Chile, Guatemala - the Marxists lost. One is doing relatively well in their regional economic/social table, the other is a banana basket case.
League score - .500
Cuba, Venezuela - the Marxists won. One is further down the socialist road in terms of time, but both prove that there is a great of ruin in a nation. Either could and should have been far more prosperous than Chile at present, but for ideology. Venezuela was rich but hideously unequal until relatively recent times. In both cases, their capitalists chose poorly before the revolution came. Successful capitalism requires a fine balance of greed and wisdom. When greed triumphs over all, tragedy is just around the corner. Still through it all, the Venezuelans are a world model in music education. Many expat Venezuelans make their living here in orchestras, for example. They teach me a lot about a lot of things.

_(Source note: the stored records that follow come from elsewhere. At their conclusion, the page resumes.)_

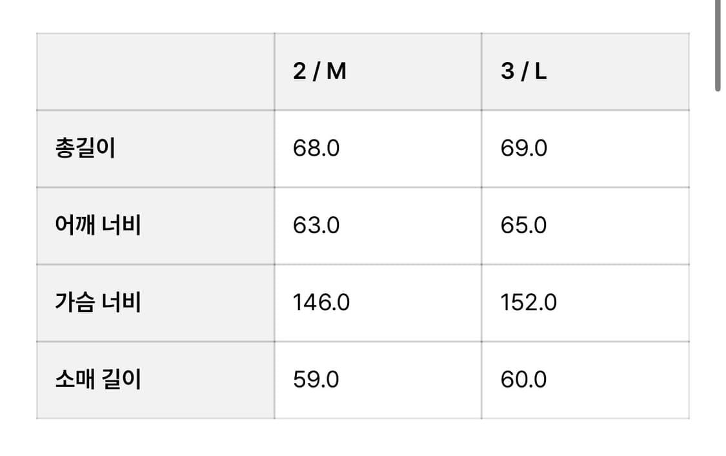Click blank space below the size table
Screen dimensions: 726x456
361,439
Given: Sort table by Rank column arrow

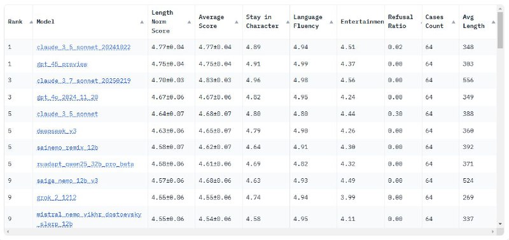Looking at the screenshot, I should pos(31,22).
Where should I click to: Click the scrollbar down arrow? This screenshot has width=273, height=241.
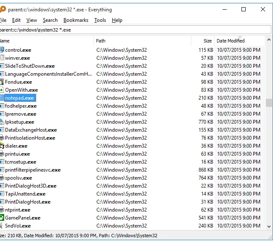269,226
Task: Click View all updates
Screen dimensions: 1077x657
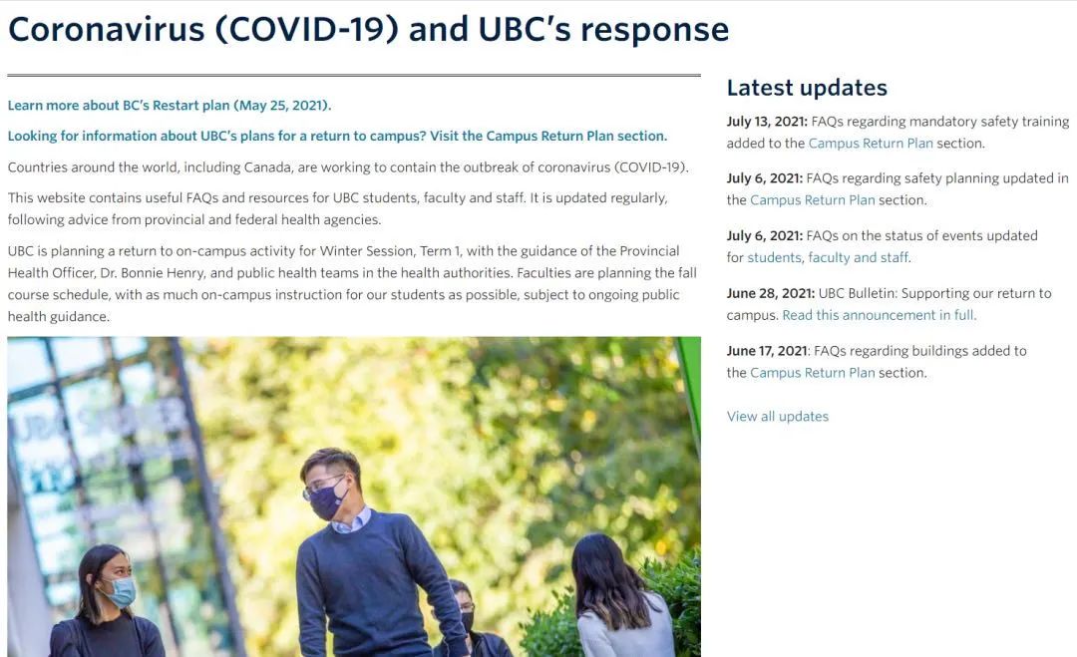Action: (x=778, y=416)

I know a guy who fixes old clarinets and ships them down there. I know him all too well.
League score - .000.
Cuba = there is no doubt that the Revolution has been a disappointment where it matters most, in the eyes of its constituents. But it is quite a bit more complex than your "four legs bad, two legs good" synopsis. Cuba's accomplishments are not inconsiderable, including health care and education that are the envy of Latin America (and large parts of the US, although ignorance sort of precludes any real envy). For much of the Cold War, Cuba outperformed the US in healthcare measures like infant mortality. Western Europeans used to visit routinely for medical tourism, and Cuban doctors are renowned across the region. Cuba also played a decisive role in dismantling apartheid in South Africa, despite the objections of the US
and the Soviet Union. Nelson Mandela's first overseas visit was to Havana, something we don't include in the version of him we had to hastily assemble and sanitize after his accomplishments proved too remarkable to dismiss. They have also made great progress (though far from complete) in eliminating racism, where they are again well ahead of the rest of the region, and arguably the US for that matter. But, it is time for change.
One of Castro's more serious failures was never overcoming the legacy of the colonial cash-crop economy - after the US embargo, he had little choice but to turn to a different (albeit more generous and humane) patron, which did nothing to alleviate Cuba's historic monocultural sugar dependency. And when the collapse of the Soviets meant Russia was no longer inclined to charitably take in Cuban sugar, the "tragedy" was repeated as farce, this time with Venezuela. But if you talk to Cubans (as opposed to people who have lived in Miami for 50+ years), even the most anti-regime and reform-minded nonetheless take incredible pride in what they feel "they" (along with the Castros) have accomplished. the abiding fear is that economic reform will proceed along the usual American lines, that Cuba will end up just another second-rate Dominican Republic or Puerto Rican basketcase (a strong socialist base probably precludes a fate so dire as Haiti's), with even more dependency on overseas patrons, and none of the hard-fought dignity. Obama was able to persuade Raul by understanding and appealing to Cuban pride, and promising to allow reform based on indigenous capitalism, a la Vietnam, with no subservience to parasitic American corporate interests. his wisdom and political courage in this regard make Cuba one of his more notable accomplishments. whether this lasts in the age of Trump is a real concern.
Guatemala = Arbenz was
not really a Marxist. this is much more of a retroactive designation to ex post facto justify his having been toppled at the CIA's behest. Unlike Allende, Arbenz possessed exactly the kind of wisdom you attribute to "successful capitalism." he embraced exactly the sort of land reform that the US would come to demand, where the stakes were higher, of allies in places like South Korea, Taiwan, or South Vietnam. but his enemies included the United Fruit Company (the original "Banana Republicans"), and in turn, the Dulles brothers (who sat on the board of directors), and in turn, the CIA. Guatemala was one of Eishenhower's most short-sighted lapses (along with Cuba, Iran, Indonesia etc), and it had a formative effect on convincing people like Castro of the need to prioritize revolutionary violence and purges ahead of due process. Or, at the very least, on convincing the anti-Batista opposition that Castro was necessary. cba to look up the exact quotation, but Castro, upon learning about Arbenz's plight, remarked something like "well of course we can't just surrender like Arbenz."
Chile = fair enough, if you're willing to yada yada the death squads and the disappeared and the fact that Pinochet had to be removed before the economic progress you refer to really took hold. I don't find Allende an especially convincing hand on the tiller, but Chileans did, in elections all observers recognized as democratic, so who am I (or the CIA) to judge.
Americans who can endorse things like nationalizing health care in America should ask themselves why the same policy ideas in, say, Latin America, produce the invariable urge to have Langley pick up the phone and dial its favourite Fort Benning-socialized generals to discuss how and where to bury the bodies. A not inconsiderable factor in the region's relative stability and development recently is that the end of the Cold War has made it far more difficult for Washington to justify exercising murderous veto-power on every Spanish-speaking would-be emulator of LBJ or Franklin Roosevelt.
* * *
i realize i've already been banned in this thread for suggesting that fake news was relevant to donald trump, so if this post is a bridge too far, i accept the wisdom of moderation.